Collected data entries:
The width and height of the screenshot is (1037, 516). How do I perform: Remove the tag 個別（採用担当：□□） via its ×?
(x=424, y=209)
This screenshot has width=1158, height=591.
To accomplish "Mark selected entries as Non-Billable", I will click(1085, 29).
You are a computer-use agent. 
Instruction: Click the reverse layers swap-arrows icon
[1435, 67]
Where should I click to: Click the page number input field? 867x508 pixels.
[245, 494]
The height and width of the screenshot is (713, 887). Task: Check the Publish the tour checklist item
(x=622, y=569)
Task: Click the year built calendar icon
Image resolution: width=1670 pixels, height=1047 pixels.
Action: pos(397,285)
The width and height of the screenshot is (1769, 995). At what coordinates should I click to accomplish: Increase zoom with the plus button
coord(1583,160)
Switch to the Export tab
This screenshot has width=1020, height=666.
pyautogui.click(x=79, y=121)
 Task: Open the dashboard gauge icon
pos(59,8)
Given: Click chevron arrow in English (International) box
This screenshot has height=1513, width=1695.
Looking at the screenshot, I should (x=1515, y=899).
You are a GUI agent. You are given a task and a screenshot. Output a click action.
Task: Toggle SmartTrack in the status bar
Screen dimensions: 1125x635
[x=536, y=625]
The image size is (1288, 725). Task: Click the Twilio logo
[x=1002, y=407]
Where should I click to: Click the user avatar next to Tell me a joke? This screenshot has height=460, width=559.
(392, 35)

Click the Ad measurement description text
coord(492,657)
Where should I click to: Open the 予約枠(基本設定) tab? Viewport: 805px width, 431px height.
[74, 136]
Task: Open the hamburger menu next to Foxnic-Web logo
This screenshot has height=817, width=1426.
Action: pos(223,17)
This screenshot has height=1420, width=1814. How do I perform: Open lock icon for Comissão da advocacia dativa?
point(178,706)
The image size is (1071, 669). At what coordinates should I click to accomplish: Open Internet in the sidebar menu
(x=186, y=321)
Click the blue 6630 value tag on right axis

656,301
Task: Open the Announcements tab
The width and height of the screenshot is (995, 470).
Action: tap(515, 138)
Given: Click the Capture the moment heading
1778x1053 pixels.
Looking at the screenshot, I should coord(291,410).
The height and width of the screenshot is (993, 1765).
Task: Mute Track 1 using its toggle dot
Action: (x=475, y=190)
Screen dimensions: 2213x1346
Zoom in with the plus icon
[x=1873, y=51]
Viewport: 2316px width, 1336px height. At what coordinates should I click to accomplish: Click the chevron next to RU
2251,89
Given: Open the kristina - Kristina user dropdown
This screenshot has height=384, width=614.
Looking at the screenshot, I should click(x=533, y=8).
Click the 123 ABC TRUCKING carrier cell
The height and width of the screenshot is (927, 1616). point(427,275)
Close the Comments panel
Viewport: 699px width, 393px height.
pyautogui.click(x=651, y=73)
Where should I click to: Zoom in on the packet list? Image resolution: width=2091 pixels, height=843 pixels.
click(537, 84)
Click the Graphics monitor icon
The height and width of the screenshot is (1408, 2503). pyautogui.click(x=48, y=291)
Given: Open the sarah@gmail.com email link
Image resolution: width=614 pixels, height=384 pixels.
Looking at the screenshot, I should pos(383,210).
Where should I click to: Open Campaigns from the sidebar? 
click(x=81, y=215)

### TASK DETAILS
Write the data above out again in full, with every word as given.

### REPLY TO THE EXERCISE
The width and height of the screenshot is (1037, 516). How do I perform: Remove the tag 個別（採用担当：□□） via its ×?
(x=424, y=209)
This screenshot has width=1158, height=591.
To accomplish "Mark selected entries as Non-Billable", I will click(1085, 29).
You are a computer-use agent. 
Instruction: Click the reverse layers swap-arrows icon
[1435, 67]
Where should I click to: Click the page number input field? 867x508 pixels.
[245, 494]
The height and width of the screenshot is (713, 887). Task: Check the Publish the tour checklist item
(x=622, y=569)
Task: Click the year built calendar icon
Image resolution: width=1670 pixels, height=1047 pixels.
Action: pos(397,285)
The width and height of the screenshot is (1769, 995). At what coordinates should I click to accomplish: Increase zoom with the plus button
coord(1583,160)
Switch to the Export tab
This screenshot has width=1020, height=666.
pyautogui.click(x=79, y=121)
 Task: Open the dashboard gauge icon
pos(59,8)
Given: Click chevron arrow in English (International) box
This screenshot has height=1513, width=1695.
Looking at the screenshot, I should (x=1515, y=899).
You are a GUI agent. You are given a task and a screenshot. Output a click action.
Task: Toggle SmartTrack in the status bar
Screen dimensions: 1125x635
[x=536, y=625]
The image size is (1288, 725). Task: Click the Twilio logo
[x=1002, y=407]
Where should I click to: Click the user avatar next to Tell me a joke? This screenshot has height=460, width=559.
(392, 35)

Click the Ad measurement description text
coord(492,657)
Where should I click to: Open the 予約枠(基本設定) tab? Viewport: 805px width, 431px height.
[74, 136]
Task: Open the hamburger menu next to Foxnic-Web logo
This screenshot has height=817, width=1426.
Action: pos(223,17)
This screenshot has height=1420, width=1814. How do I perform: Open lock icon for Comissão da advocacia dativa?
point(178,706)
The image size is (1071, 669). At what coordinates should I click to accomplish: Open Internet in the sidebar menu
(x=186, y=321)
Click the blue 6630 value tag on right axis

656,301
Task: Open the Announcements tab
The width and height of the screenshot is (995, 470).
Action: tap(515, 138)
Given: Click the Capture the moment heading
1778x1053 pixels.
Looking at the screenshot, I should coord(291,410).
The height and width of the screenshot is (993, 1765).
Task: Mute Track 1 using its toggle dot
Action: (x=475, y=190)
Screen dimensions: 2213x1346
Zoom in with the plus icon
[x=1873, y=51]
Viewport: 2316px width, 1336px height. At what coordinates should I click to accomplish: Click the chevron next to RU
2251,89
Given: Open the kristina - Kristina user dropdown
This screenshot has height=384, width=614.
Looking at the screenshot, I should click(x=533, y=8).
Click the 123 ABC TRUCKING carrier cell
The height and width of the screenshot is (927, 1616). point(427,275)
Close the Comments panel
Viewport: 699px width, 393px height.
pyautogui.click(x=651, y=73)
Where should I click to: Zoom in on the packet list? Image resolution: width=2091 pixels, height=843 pixels.
click(537, 84)
Click the Graphics monitor icon
The height and width of the screenshot is (1408, 2503). pyautogui.click(x=48, y=291)
Given: Open the sarah@gmail.com email link
Image resolution: width=614 pixels, height=384 pixels.
Looking at the screenshot, I should pos(383,210).
Where should I click to: Open Campaigns from the sidebar? 
click(x=81, y=215)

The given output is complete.